Price your investment in real money.

One of the most important function of money is that it facilitate economic calculation by carrying out the "real price" of goods and services between market participants. Price is therefore information for it communicate to the individuals and corporation the necessary valuation that will enable them to anticipate present and future actions.
 Inflation destroys this information flow by distorting the real value of goods and service into the economy. Since money flows gradually from one sector to the economy to another, inflation " deceive" people into investing or spending on the bases of such price distortion. This is the case for equities under our current fractional reserve monetary establishment.
 The recent crack up boom in equity has been caused by the Fed stimuli and QE2, raising the price of the different American indexes as much as the price of every daily commodity. When the Fed engage in asset purchase, it transfer its liquidity into the banking system which enable corporations and investment funds to borrow a very low rate in order to purchase equities. The hot money that flows directly from the Fed causes the stock market to overhype, which is always seen as a good thing on Wall Street. Rising equity is then promoted a sign of economic recovery by analysts, even if the underlying health of the different corporations is very far from being rosy.

One way to tell if the equities are rising on the base of underlying fundamentals is to price them in terms of real commodities like gold or silver.
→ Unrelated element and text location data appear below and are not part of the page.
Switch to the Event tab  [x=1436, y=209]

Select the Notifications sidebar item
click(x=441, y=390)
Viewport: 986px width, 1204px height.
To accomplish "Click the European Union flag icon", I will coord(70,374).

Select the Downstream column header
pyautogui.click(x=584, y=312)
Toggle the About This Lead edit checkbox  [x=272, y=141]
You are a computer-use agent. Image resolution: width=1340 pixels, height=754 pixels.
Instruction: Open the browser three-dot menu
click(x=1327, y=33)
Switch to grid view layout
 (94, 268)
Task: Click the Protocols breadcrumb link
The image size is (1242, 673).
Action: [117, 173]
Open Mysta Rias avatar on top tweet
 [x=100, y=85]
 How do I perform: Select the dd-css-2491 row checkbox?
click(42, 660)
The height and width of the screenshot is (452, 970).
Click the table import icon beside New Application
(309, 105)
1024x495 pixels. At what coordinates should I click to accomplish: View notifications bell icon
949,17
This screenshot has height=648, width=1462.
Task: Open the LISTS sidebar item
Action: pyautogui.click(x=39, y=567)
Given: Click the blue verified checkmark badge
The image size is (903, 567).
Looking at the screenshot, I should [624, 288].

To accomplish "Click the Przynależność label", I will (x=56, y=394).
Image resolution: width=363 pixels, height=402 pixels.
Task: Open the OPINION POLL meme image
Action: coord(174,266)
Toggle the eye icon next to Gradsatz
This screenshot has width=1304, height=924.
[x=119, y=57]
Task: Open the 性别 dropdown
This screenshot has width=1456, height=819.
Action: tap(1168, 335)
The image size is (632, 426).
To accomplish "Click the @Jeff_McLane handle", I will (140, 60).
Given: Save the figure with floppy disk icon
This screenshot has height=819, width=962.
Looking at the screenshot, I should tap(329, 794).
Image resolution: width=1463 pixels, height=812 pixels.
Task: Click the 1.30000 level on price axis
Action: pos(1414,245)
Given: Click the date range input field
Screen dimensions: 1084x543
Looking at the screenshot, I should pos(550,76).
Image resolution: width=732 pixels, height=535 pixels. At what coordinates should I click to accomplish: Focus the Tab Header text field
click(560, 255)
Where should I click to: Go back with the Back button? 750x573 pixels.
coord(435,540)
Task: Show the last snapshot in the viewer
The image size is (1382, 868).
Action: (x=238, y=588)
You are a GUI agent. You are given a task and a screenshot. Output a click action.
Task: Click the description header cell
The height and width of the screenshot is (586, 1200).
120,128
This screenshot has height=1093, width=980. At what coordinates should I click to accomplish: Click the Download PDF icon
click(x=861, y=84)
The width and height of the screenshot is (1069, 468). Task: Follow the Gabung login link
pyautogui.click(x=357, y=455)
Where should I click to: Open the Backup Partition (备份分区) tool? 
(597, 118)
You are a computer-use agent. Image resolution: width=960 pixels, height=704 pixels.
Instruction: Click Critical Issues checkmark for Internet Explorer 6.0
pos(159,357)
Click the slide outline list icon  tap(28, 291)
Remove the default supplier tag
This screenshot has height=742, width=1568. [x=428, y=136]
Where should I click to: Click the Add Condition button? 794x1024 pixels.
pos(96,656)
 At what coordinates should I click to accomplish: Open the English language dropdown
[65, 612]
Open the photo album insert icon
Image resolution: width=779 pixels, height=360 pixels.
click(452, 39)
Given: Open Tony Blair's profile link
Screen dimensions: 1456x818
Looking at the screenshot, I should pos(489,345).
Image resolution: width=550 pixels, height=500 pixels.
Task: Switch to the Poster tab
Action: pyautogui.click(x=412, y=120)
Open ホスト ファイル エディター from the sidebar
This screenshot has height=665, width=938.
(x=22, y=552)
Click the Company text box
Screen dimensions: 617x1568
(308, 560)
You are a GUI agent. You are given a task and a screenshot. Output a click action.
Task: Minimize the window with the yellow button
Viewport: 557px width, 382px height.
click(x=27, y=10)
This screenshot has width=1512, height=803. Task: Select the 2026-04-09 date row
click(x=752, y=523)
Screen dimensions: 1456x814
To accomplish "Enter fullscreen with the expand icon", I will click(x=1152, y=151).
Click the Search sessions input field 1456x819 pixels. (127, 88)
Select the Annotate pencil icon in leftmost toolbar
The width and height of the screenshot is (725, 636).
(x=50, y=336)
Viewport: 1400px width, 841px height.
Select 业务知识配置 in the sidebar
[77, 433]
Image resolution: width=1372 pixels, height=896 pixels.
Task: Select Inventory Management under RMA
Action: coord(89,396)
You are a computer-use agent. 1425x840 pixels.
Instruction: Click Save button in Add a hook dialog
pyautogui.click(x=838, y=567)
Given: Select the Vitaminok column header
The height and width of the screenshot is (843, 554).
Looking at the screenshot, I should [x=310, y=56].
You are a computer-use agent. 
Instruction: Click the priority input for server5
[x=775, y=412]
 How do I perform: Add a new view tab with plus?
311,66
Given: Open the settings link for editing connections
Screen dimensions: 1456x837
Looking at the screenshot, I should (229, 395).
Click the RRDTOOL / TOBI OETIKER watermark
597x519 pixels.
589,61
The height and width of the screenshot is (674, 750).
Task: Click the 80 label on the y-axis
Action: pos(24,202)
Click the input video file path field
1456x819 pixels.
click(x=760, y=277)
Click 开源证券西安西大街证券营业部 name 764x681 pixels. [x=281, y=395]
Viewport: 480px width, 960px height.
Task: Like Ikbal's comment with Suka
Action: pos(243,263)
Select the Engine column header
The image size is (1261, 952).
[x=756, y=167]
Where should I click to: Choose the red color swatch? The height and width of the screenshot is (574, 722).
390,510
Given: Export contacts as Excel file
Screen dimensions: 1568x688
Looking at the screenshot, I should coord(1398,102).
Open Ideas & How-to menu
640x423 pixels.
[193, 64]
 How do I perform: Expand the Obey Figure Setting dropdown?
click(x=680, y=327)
Commodities represent the basic goods that are used everyday in our economies, and their prices movement often signal the true health of the economy. Contrary to what is accepted in the mainstream, rising commodity price do not denote economic health but inflation instead. Increase in standard of living is materialized by higher purchasing power, not the other way around.
Buy measuring the stock indexes in terms of gold and silver, one can get a " fundamental outlook" of its value in real money.
More often than not, rising equities in dollar term might actually be inflation adjusted losses due to the fall in purchasing power of the currency. People, are always attracted by rising price and monetary inflation fulfill that need for the Wall Street machine. But, ignoring the total pricing of those assets within the economy as a whole is a sucker's bet that always end in tragedy.

By being able to ignore the crowd, a smart investor can simplify his strategy while always increasing his return by simply protecting his capital from inflation; or at best, invest his money in assets that rise well beyond the rate of inflation.